Глаза, устремленные на улицу. Жизнь Джейн Джекобс - страница 15



.

Но это будет позже; в молодости же, в подростковом возрасте, а может быть и раньше, мать раздражала ее. Она была «довольно чопорной, – писала Джейн, – особенно в том, что касалось секса»[75]. Даже в 1950-х годах Джейн писала издателю, что мать «до сего дня изумляет меня своей способностью осуждать все земное»[76]. Я как-то представил Джейн читающей дома стишок, весьма распространенный после Первой мировой войны:

Кайзер Билл на холм поднялся,
Над французами смеялся.
Тут же кайзеру-то Билли
Пулями портки набили.

Не читай это, возмутилась мать; «портки», конечно, означали подштанники, и Джейн не должна была упоминать их. Но, конечно, та продолжала: «пулями…», после чего Бесс перекинула Джейн через колено и отшлепала ее. «Но я собиралась сказать штаны», – вопила Джейн[77].

Джейн, наверное, представляла сознание своей матери настоящим минным полем предрассудков, унаследованных из маленького городка[78]. Она вспоминала, как ей запретили играть с китайской девочкой по соседству. Ей сказали, что люди родом с Сицилии – нищеброды, по той единственной, хоть и неопровержимой, причине, что они были сицилийцами. Политически мать была гораздо консервативнее отца. В молодости она была убежденным сторонником движения за трезвость (каковых в стране было достаточно, чтобы довести Америку до «сухого закона»). Красное вино называли «красным итальяшкой», и единственным аргументом против него, конечно, служило то, что оно было итальянским. Когда доктор Батцнер получал от случая к случаю бутылку вина от шахтера-сицилийца, которого он лечил, миссис Батцнер переводила вино на уксус, если бутылка попадала к ней в руки, или просто выливала его в канаву.

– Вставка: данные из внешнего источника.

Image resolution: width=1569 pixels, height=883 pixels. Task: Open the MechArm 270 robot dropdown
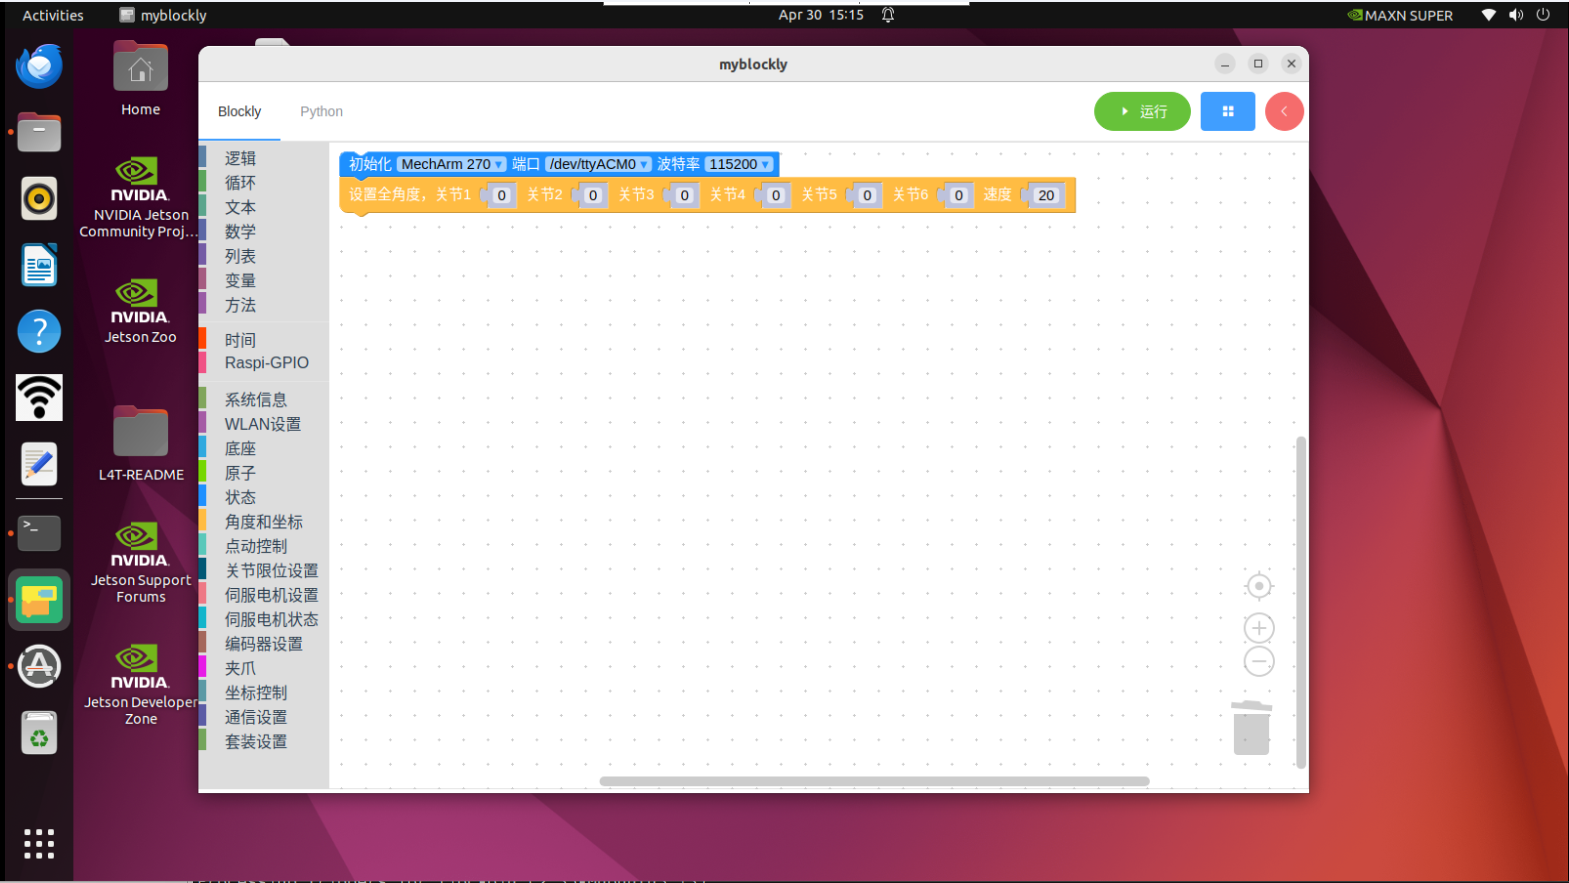click(452, 164)
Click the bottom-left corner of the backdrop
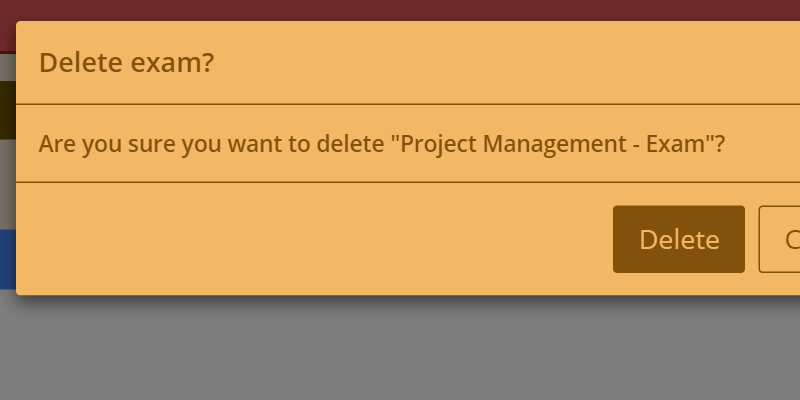The image size is (800, 400). tap(10, 390)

Итак, как и многие подростки во все времена, Джейн препиралась с матерью. И даже хуже: она знала, что «должна молчать о том, что действительно хотела бы с ней обсудить»[79]. Подробные, многостраничные, полные аргументов и фактов письма Джейн писала матери гораздо позже: о сельском хозяйстве на Канарских островах, акупунктуре, «микробалансе природы», представленном божьими коровками, поедающими тлю – свидетельствующие о необходимости сказать, говорить, объяснять, а также о потребности в материнском внимании. Но опять же, это будет потом. Подростком, особенно в отношении более личных тем, она чувствовала, что не может рассчитывать на понимание матери.

Кажется, это приносило не больше проблем, чем то, как Джейн чувствовала себя дома. Вряд ли все обиды, которые она переживала, были для нее пустяком; ведь как такое может быть? Просто на фоне того баснословного пейзажа, наполненного детьми и их родителями, немногое из жизни Джейн на Монро-авеню намекает на скрытые страхи или стремится вырваться на свет.

В социально-экономическом отношении семья Джейн относилась к обеспеченному благополучному американскому среднему классу. Батцнерам по большей части хватало денег, правда, было их не слишком много. Джейн выросла в хорошем доме, на милой улочке с приличными домами, где жили представители верхних слоев среднего класса; у них даже была одна из первых посудомоечных машин. Но она не была полностью отрезана от тех, кому не настолько повезло. Она помнила одно местечко недалеко от их дома, вниз по холму, – закоулок, где не было тротуаров; «просто было понятно, когда идешь в закоулок, что это нищенское место»[80]. Джейн знала о мужчинах, которые работали в шахтах; некоторые из них были пациентами ее отца. Она слышала от матери о тех днях, когда та была медсестрой, и о ее пациентах-бедняках.